● **WRITTEN REQUEST**
Starting at the beginning of the records and ending at the line that contains "(x=1361, y=46)", write out every line again, requests included, and shift each coordinate in the answers by -139. Leave the pictures out of your answer.

● **STORED DATA**

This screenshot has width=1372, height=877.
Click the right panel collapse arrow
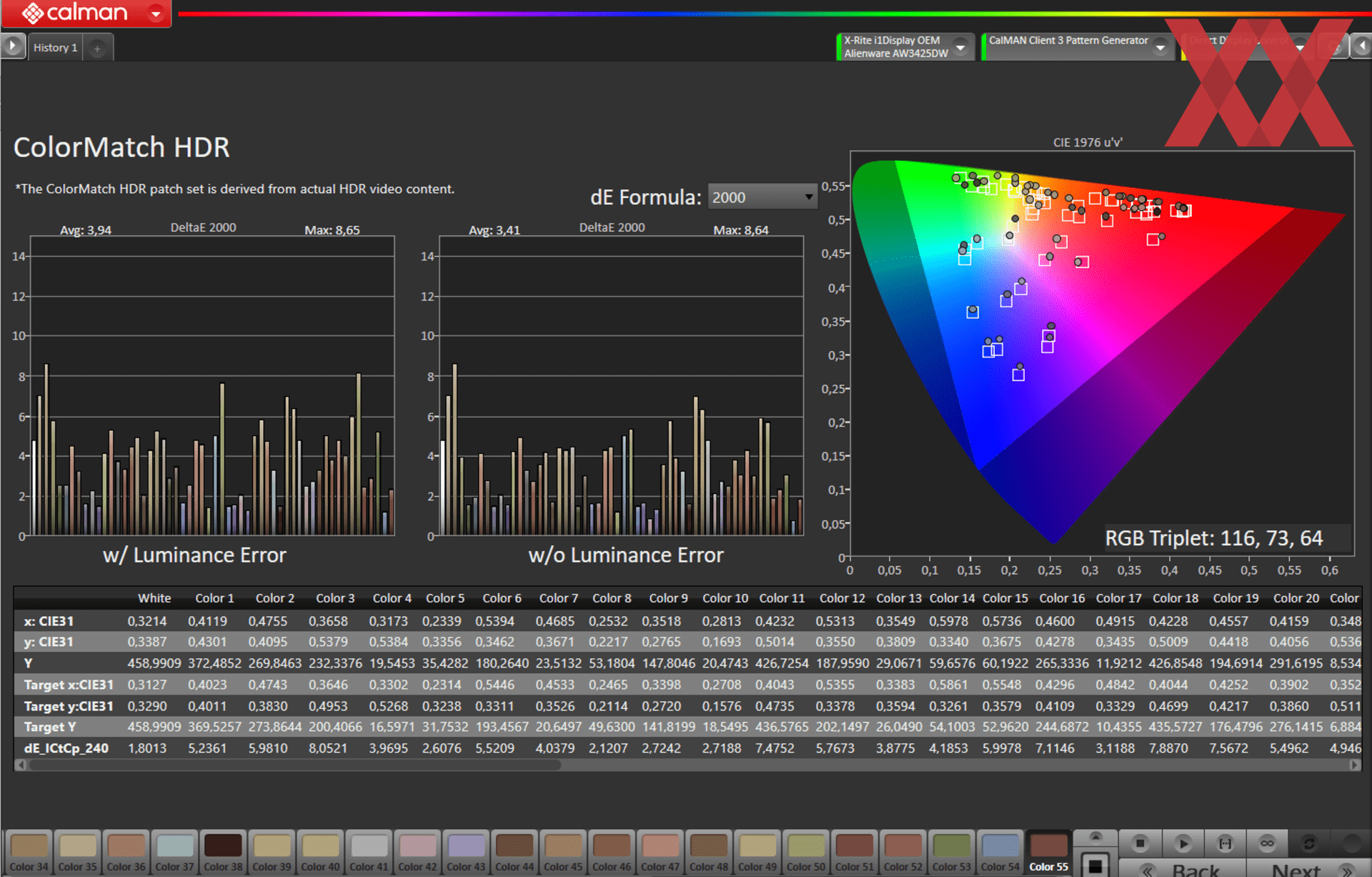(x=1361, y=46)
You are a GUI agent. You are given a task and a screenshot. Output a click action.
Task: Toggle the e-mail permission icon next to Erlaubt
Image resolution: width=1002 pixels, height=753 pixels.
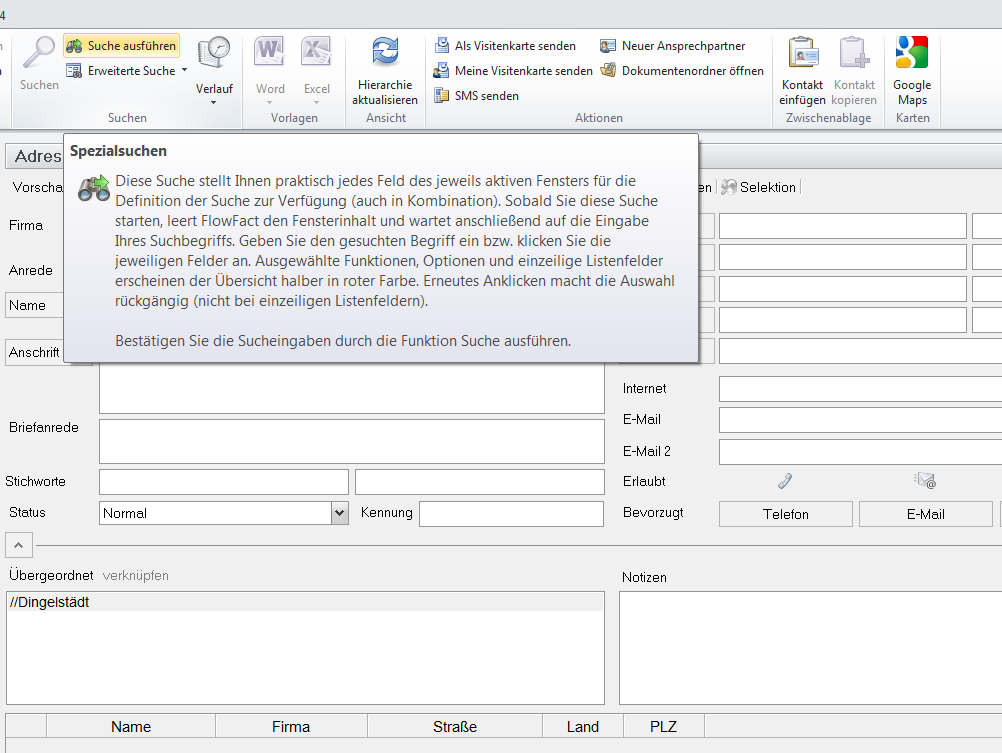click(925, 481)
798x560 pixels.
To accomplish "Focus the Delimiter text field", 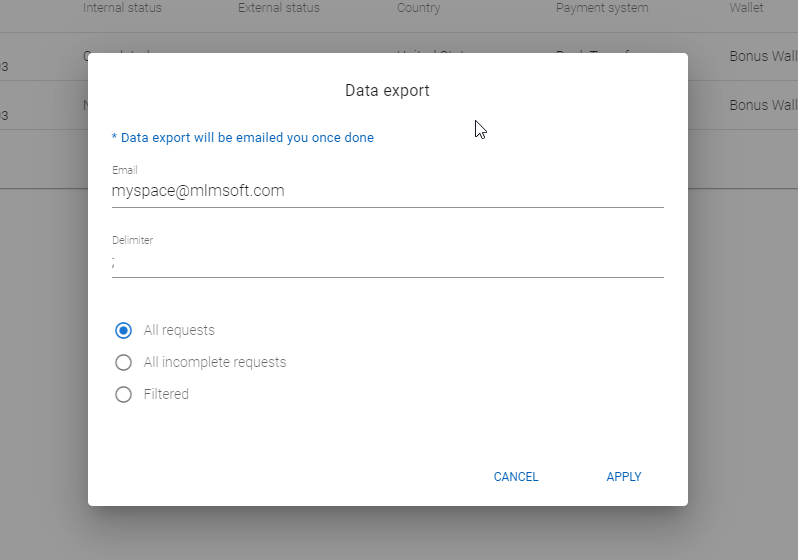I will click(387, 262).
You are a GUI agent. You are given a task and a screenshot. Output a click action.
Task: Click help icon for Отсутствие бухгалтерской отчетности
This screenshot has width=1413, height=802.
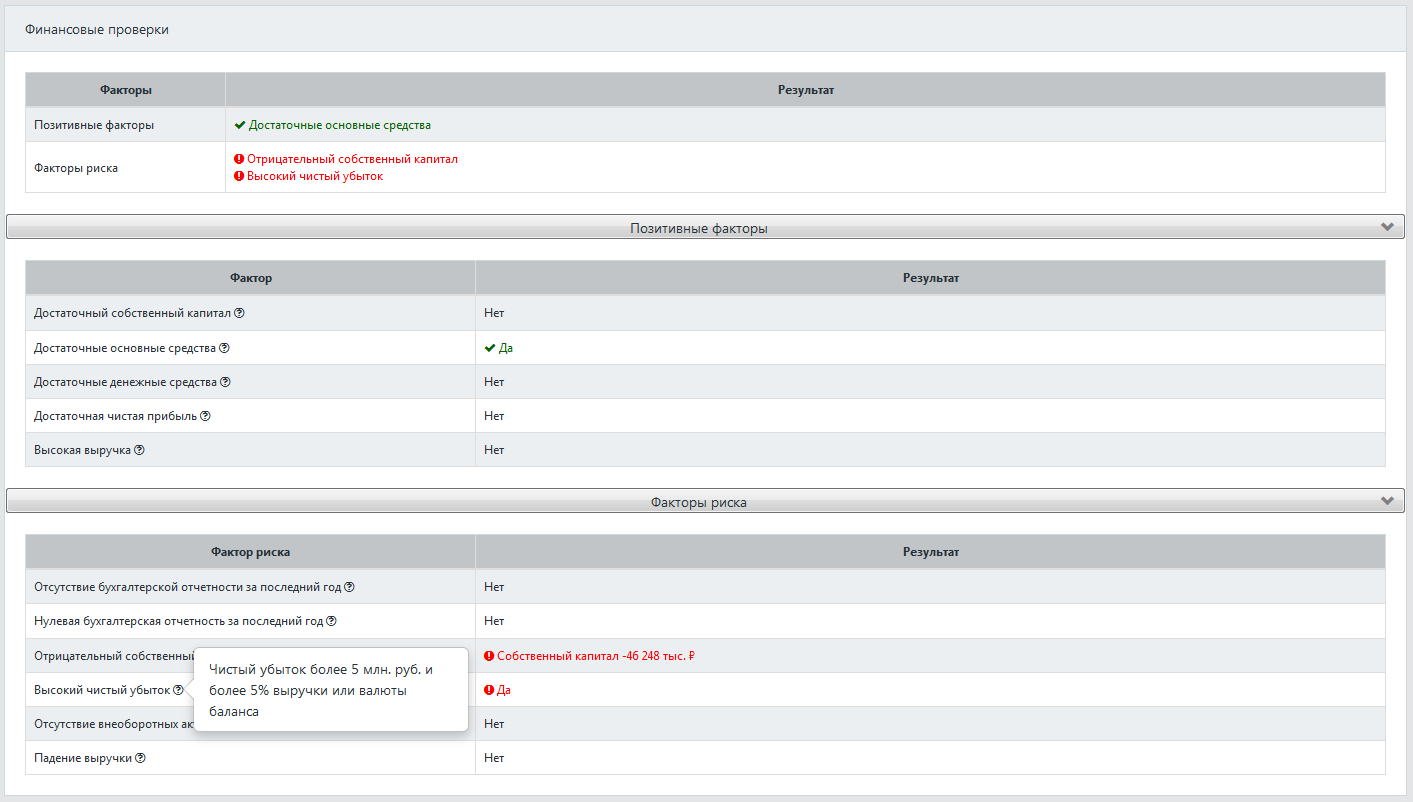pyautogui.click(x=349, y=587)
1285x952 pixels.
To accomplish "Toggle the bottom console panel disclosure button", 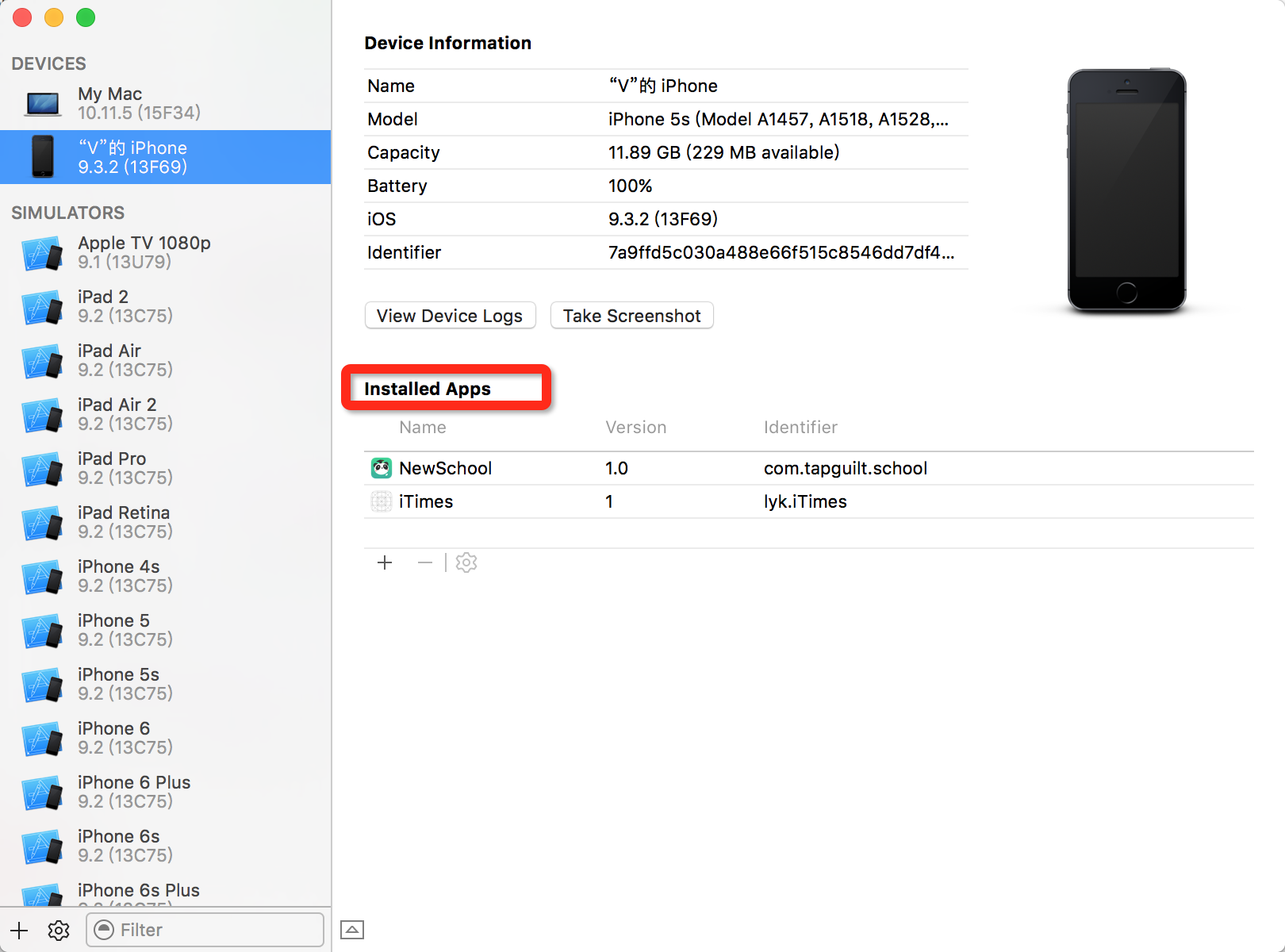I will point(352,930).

● **OUTPUT**
This screenshot has width=1372, height=877.
Click the right panel collapse arrow
(x=1222, y=-93)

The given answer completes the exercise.